Question

Sketch the graph of the inequality. \(y-4 x \leq 10\)

Short answer

The inequality \(y \leq 4x + 10\) in graph form is a solid upwards line beginning at the y-intercept (0,10), rising up to the right. The region below the line, inclusive of the line, is shaded to denote all solutions to the inequality.

Step-by-step solution

Rewrite the inequality in slope-intercept form

The first step involves rewriting the inequality in slope-intercept form (y=mx+b), where m represents the slope and b the y-intercept. Thus, the inequality \(y-4x\leq10\) can be rewritten as \(y \leq 4x + 10\). This represents a line with a slope of 4 and a y-intercept of 10.

Graph the line

After rewriting the inequality, graph the line using the slope and y-intercept.
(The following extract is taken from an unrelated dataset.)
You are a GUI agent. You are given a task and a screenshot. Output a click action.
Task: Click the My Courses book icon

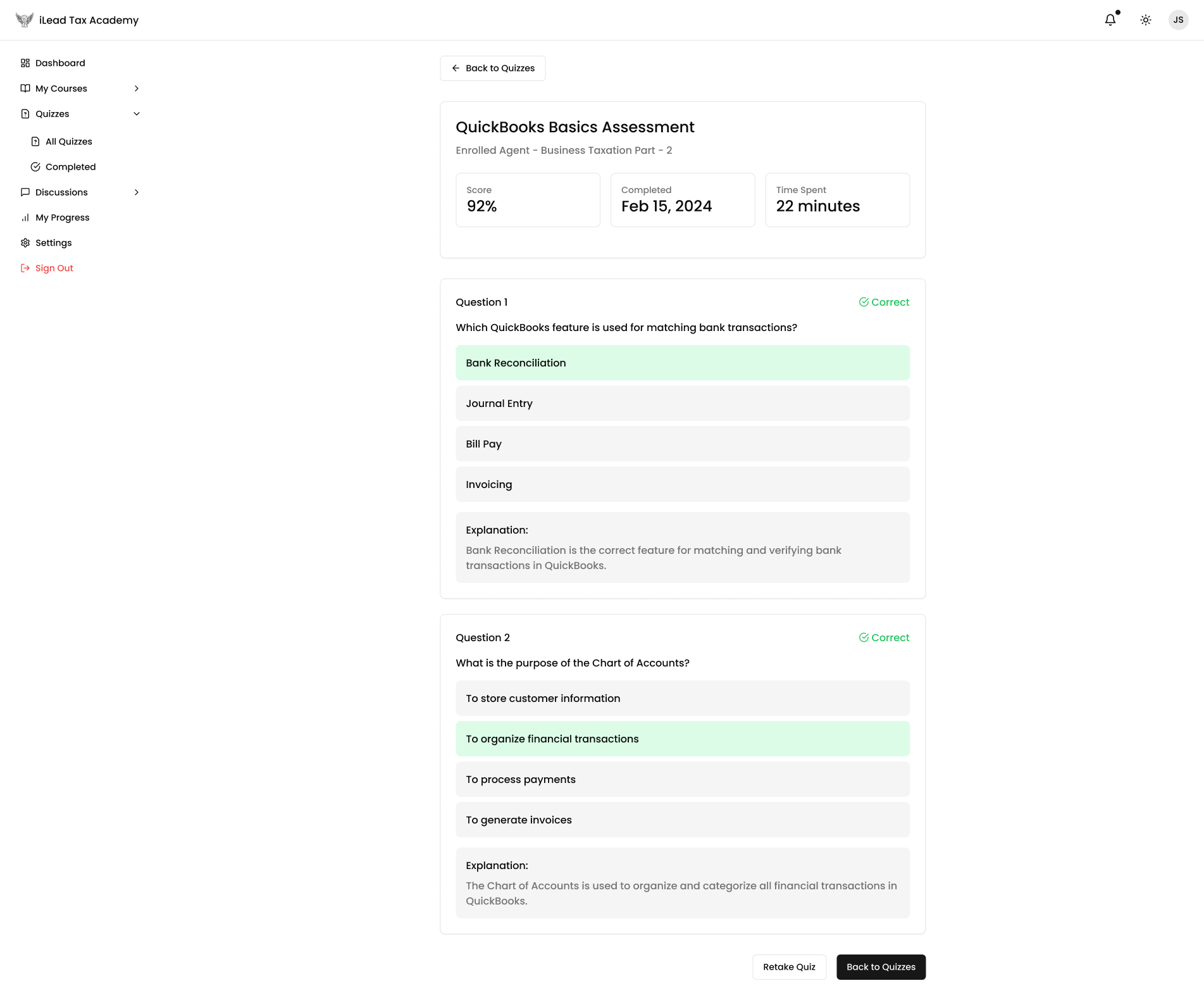tap(25, 89)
Begin at the y-intercept (0,10) and use the slope to find other points on the line. For this case, since the slope is 4, you rise 4 for every 1 unit you move to the right. Draw the line using these points. Since the inequality includes ‘less than or equal to’, the line will be solid, including the points on the line themselves in the region of solution.

Shade the Area

Finally, shade the area of the graph that satisfies the inequality. Since the inequality is \(y \leq 4x + 10\), this means that y is 'less than or equal to' 4x+10. Therefore, the region below the line (where y is less) should be shaded.